> _Instructions for the task_
Extract exactly and only the lines from the one containing "The height and width of the screenshot is (434, 1346)." through the end of the entries below. Pictures should not appear in the copy.

> _Records to process_
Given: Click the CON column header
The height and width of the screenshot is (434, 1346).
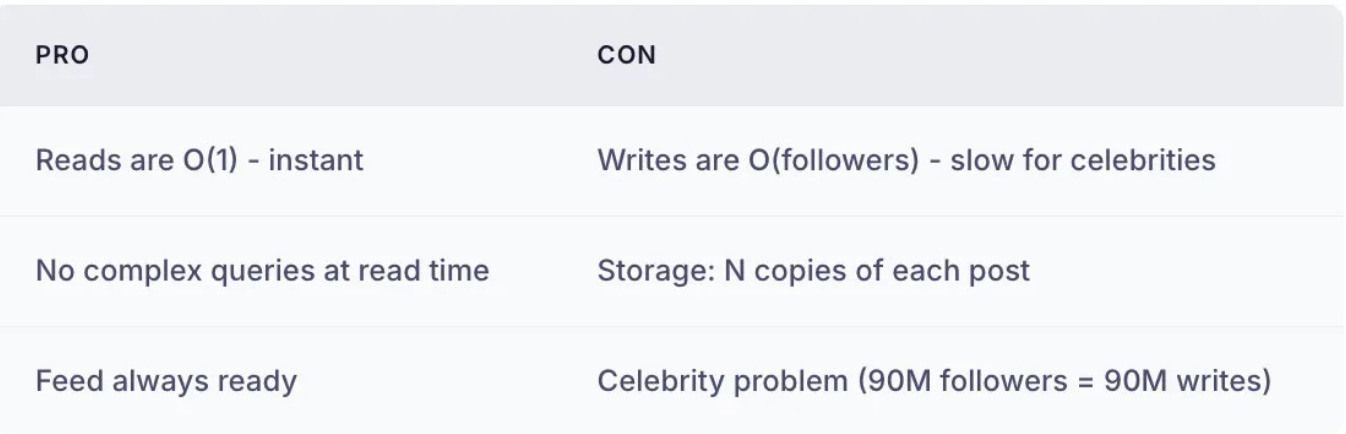Looking at the screenshot, I should coord(627,55).
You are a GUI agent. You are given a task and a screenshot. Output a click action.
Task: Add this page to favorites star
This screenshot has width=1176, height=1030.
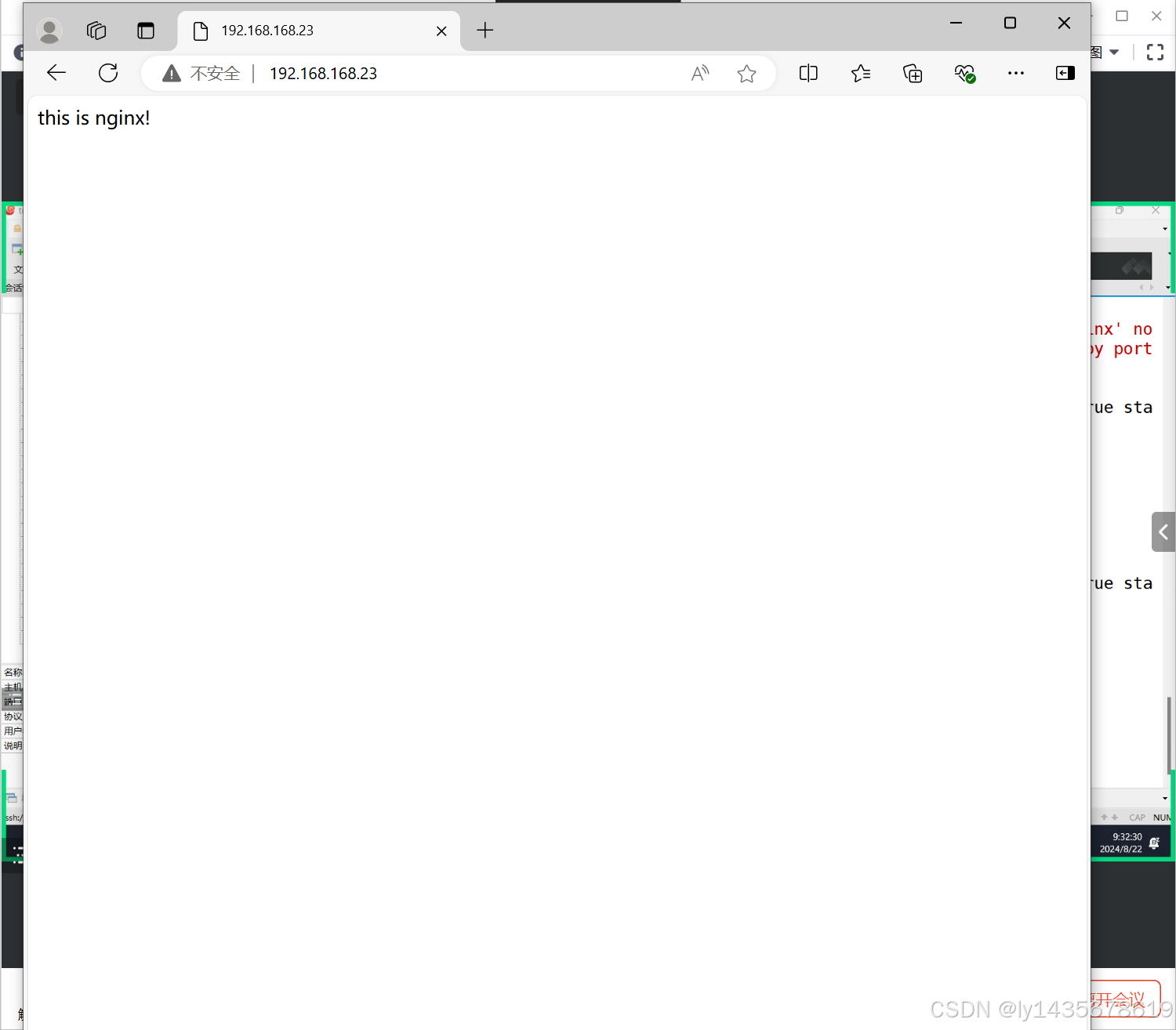746,74
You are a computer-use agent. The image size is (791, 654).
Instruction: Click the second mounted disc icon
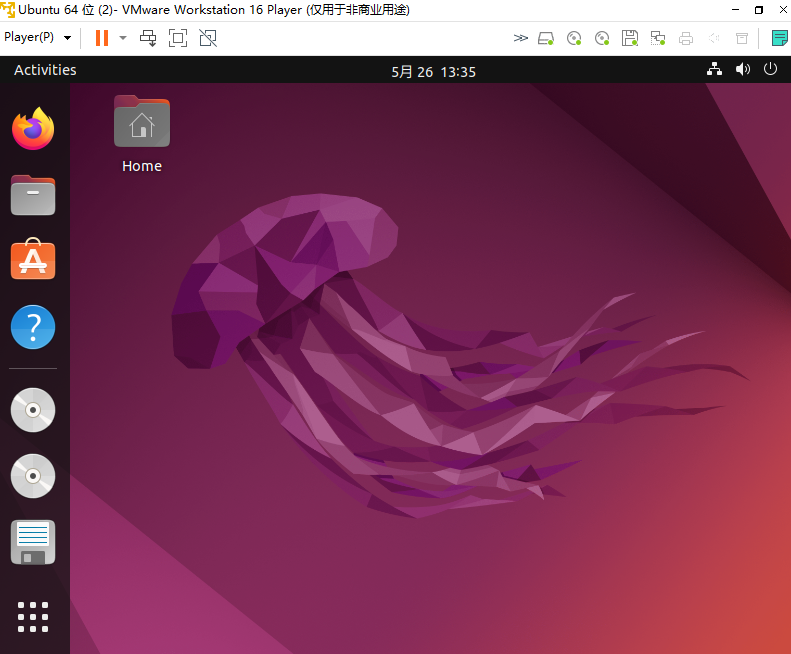[33, 476]
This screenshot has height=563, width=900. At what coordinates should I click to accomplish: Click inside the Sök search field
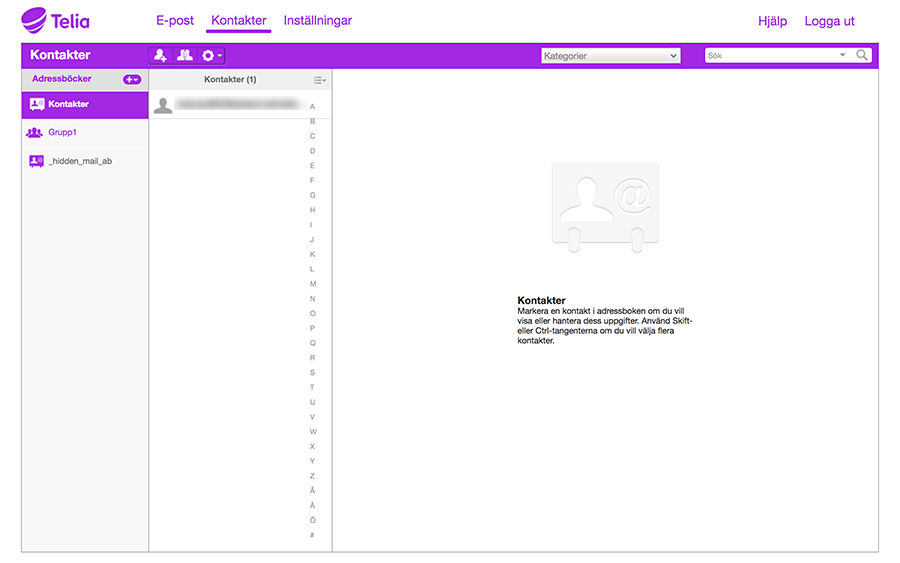pos(770,56)
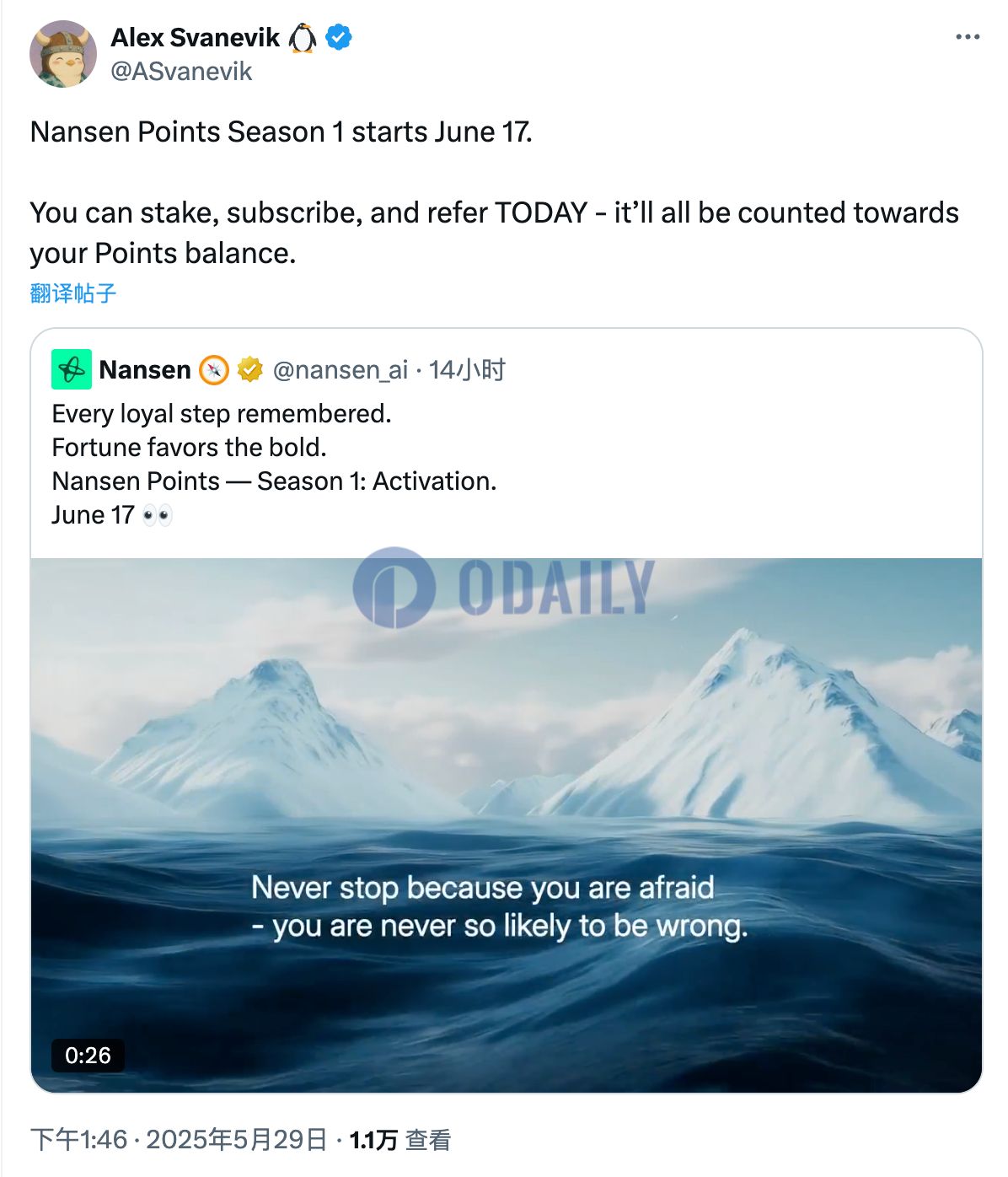Open the quoted post's 14小时 timestamp
Screen dimensions: 1008x1177
pos(467,369)
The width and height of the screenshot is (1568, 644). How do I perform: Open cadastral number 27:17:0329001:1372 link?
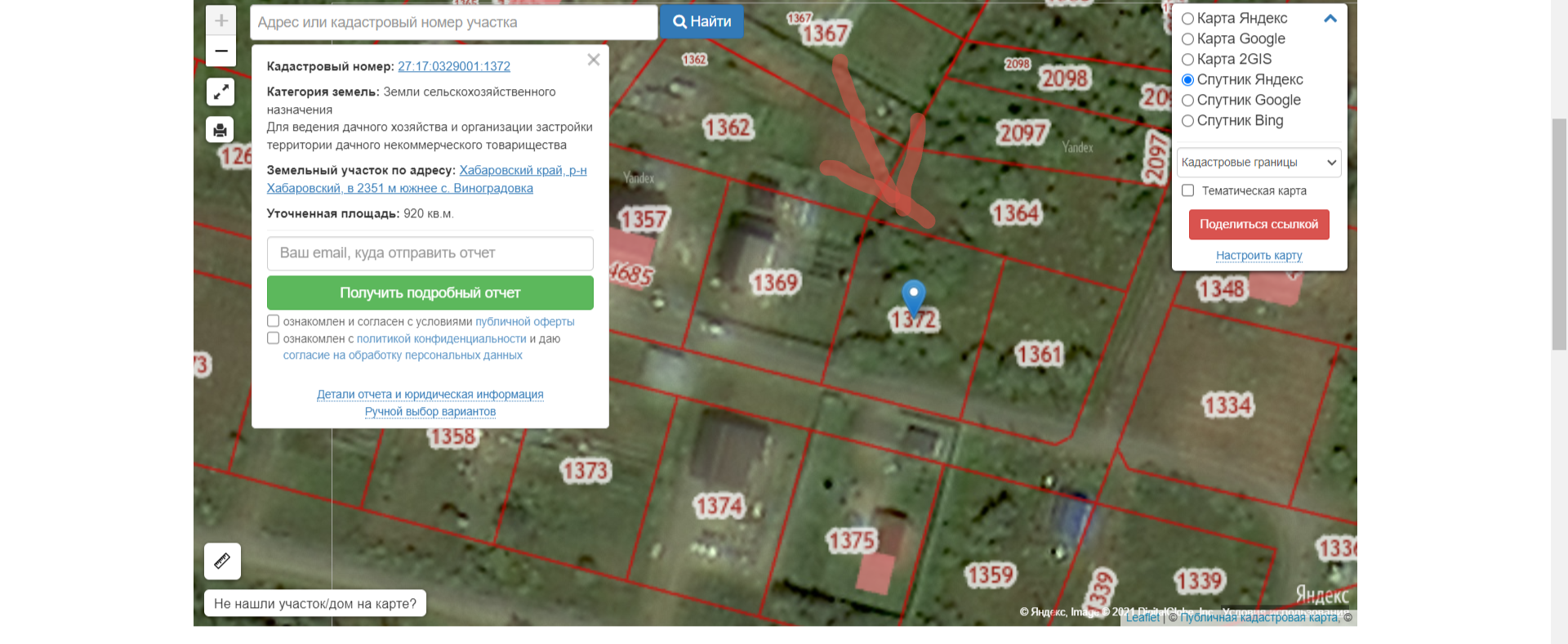click(x=454, y=66)

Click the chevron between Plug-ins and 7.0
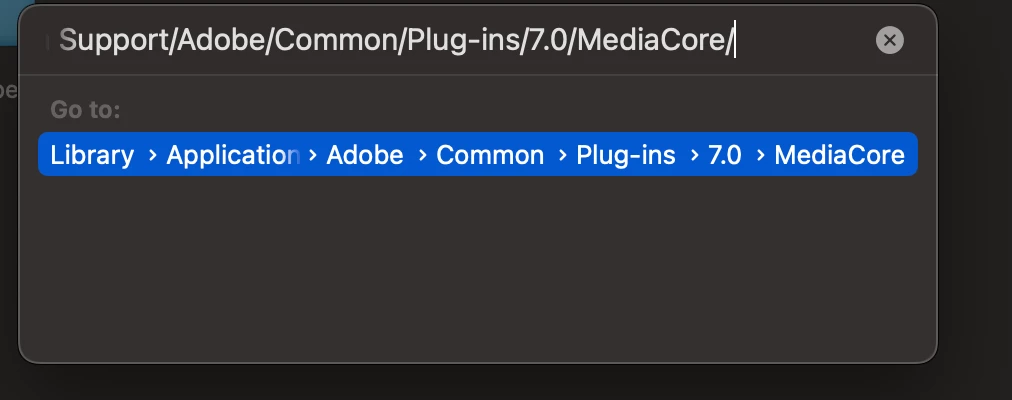pyautogui.click(x=694, y=155)
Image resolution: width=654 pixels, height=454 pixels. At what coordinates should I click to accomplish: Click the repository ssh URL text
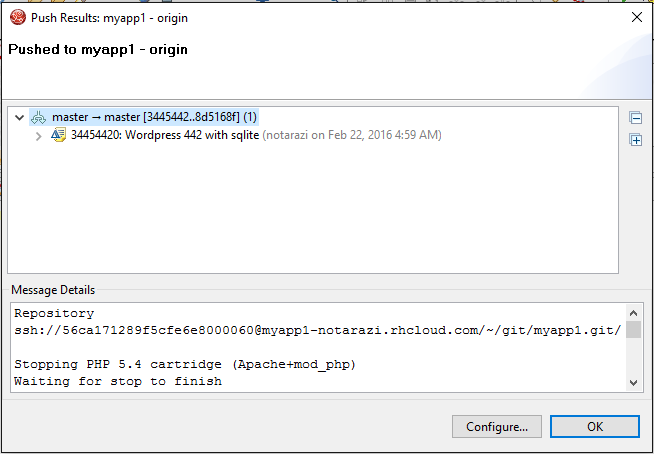pos(316,330)
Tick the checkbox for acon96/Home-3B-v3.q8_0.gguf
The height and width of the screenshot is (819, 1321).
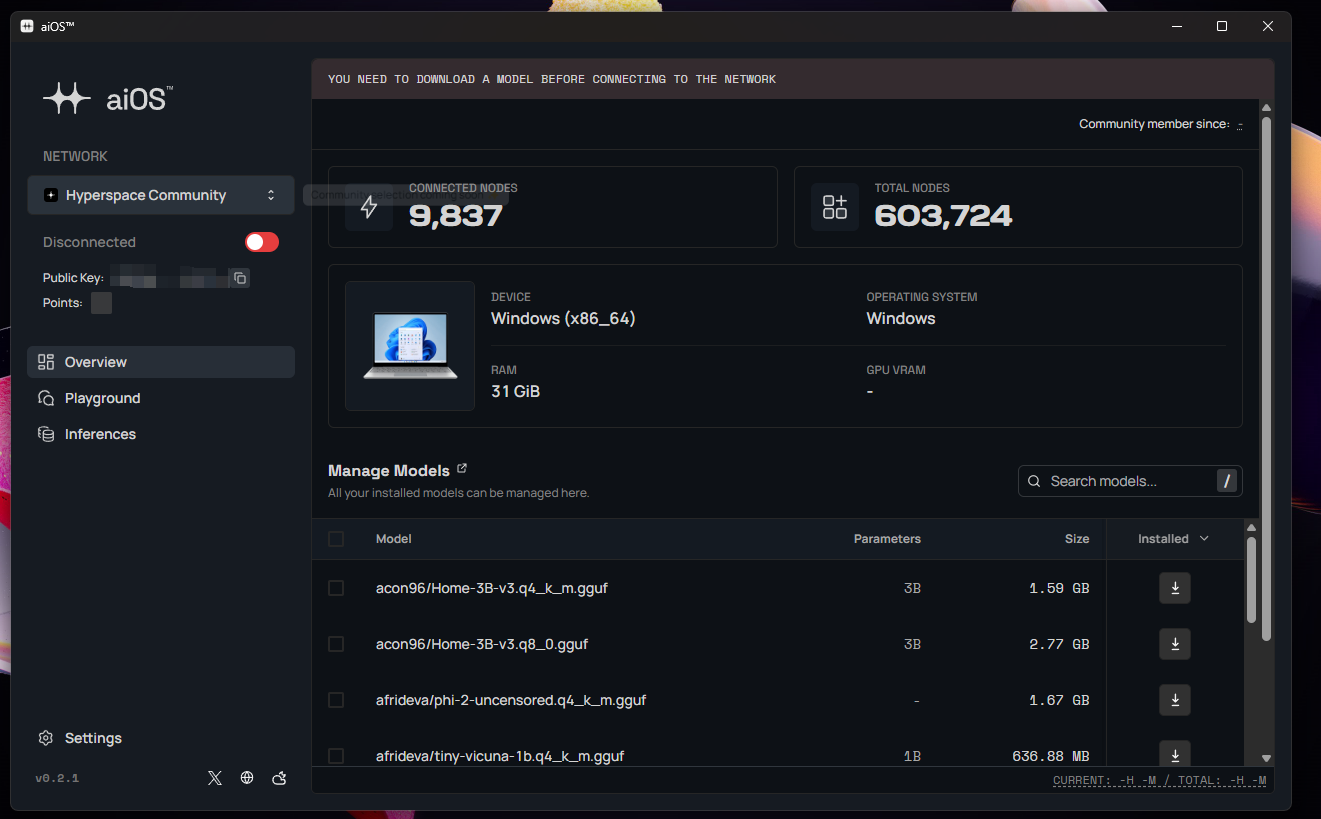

> _Completed task_
The height and width of the screenshot is (434, 1346).
Looking at the screenshot, I should coord(627,55).
You are a GUI agent. You are given a task and a screenshot. Output a click action.
Task: Add this page to favorites star
This screenshot has width=1176, height=1030.
746,74
You are a computer-use agent. The image size is (791, 654).
Instruction: Click the second mounted disc icon
[33, 476]
This screenshot has height=563, width=900. At what coordinates should I click to accomplish: Click inside the Sök search field
pos(770,56)
Open the quoted post's 14小时 timestamp
Screen dimensions: 1008x1177
pos(467,369)
The width and height of the screenshot is (1568, 644). How do I perform: Open cadastral number 27:17:0329001:1372 link?
click(x=454, y=66)

Click the chevron between Plug-ins and 7.0
pyautogui.click(x=694, y=155)
Image resolution: width=654 pixels, height=454 pixels. At what coordinates should I click to accomplish: Click the repository ssh URL text
pos(316,330)
Tick the checkbox for acon96/Home-3B-v3.q8_0.gguf
The height and width of the screenshot is (819, 1321).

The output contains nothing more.